This patient underwent Mohs surgery by another Mohs surgeon in the SF Bay Area who declined to perform a reconstruction. The patient was discharged without a treatment plan and sought reconstruction options on his own. He was seen at the plastic surgery department of an academic center who recommended a paramedianl forehead flap which is a multi-stage reconstruction procedure with multiple surgeries performed over a three week period under general anesthesia. The patient was not comfortable with an extensive 3 hour procedure under general anesthesia and continued his search for an experienced reconstructive surgeon with an innovative approach. The patient self-referred to Dr. Morganroth based on his own research. On presentation to Dr. Morganroth, the patient had a partially healed nasal defect due to the two week delay in finding a reconstructive surgeon. With many thousands of nasal reconstructions over his career, Dr. Morganroth agreed with the plastic surgeon that a paramedian forehead flap was a good option due to the very large size of the defect. Dr. Morganroth explained that he could perform the forehead flap in less than 30 minutes with local anesthesia and the second procedure would take place three weeks later and take less than 15 minutes under local anesthesia. Despite the shorter operative time and local anesthesia, the patient did not want to have his forehead attached to his nose for three weeks and then have more recovery after the required second surgery.

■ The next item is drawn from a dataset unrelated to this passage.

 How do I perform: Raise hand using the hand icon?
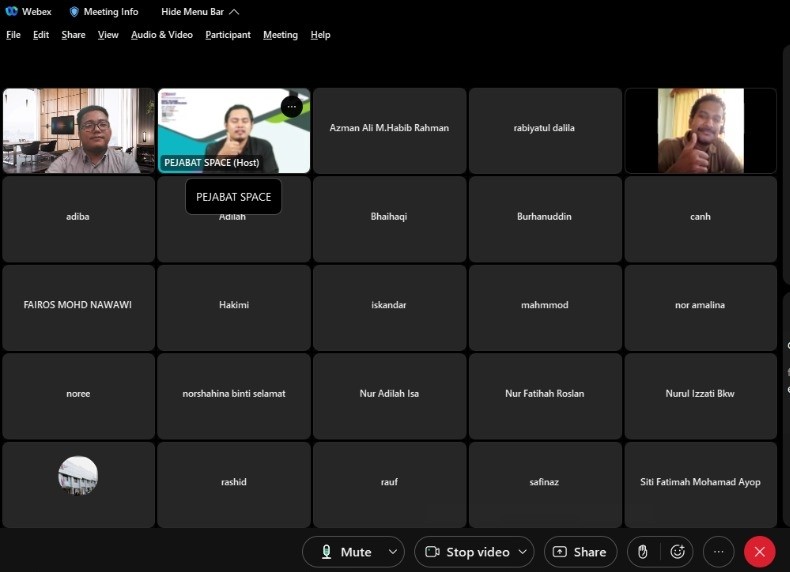coord(643,552)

Dr. Morganroth discussed a flap or full thickness skin graft as potentially inferior alternatives to the multi-step paramedian forehead flap surgery recommended by the academic center. After discussing the positives and negatives of flaps versus full thickness skin grafts, the patient selected the flap option for the best skin texture, color and thickness match for the missing nasal tip skin. Since the skin defect had been healing for two weeks while looking for a surgeon to repair the defect, the skin defect margin had been healing and now had to be excised to create fresh skin edges prior to the flap reconstruction to ensure proper healing.
Dr. Morganroth repaired this defect with a bilobed transposition flap that extended up to the glabella (skin between the eyebrows) completely under local anesthesia in 20 minutes. In simple terms, the loose skin of the glabella was moved to the bridge of the nose and the skin of the bridge of the nose (which was the best match for the missing skin) was moved into the nasal tip defect. Flaps move skin from areas of loose skin to areas of high tension. Dr. Morganroth’s flap provided an outcome with many advantages over a forehead flap including the use of better matched nasal skin to fill the defect, the avoidance of a large forehead scar from a forehead flap, and the avoidance of multiple general anesthesia procedures.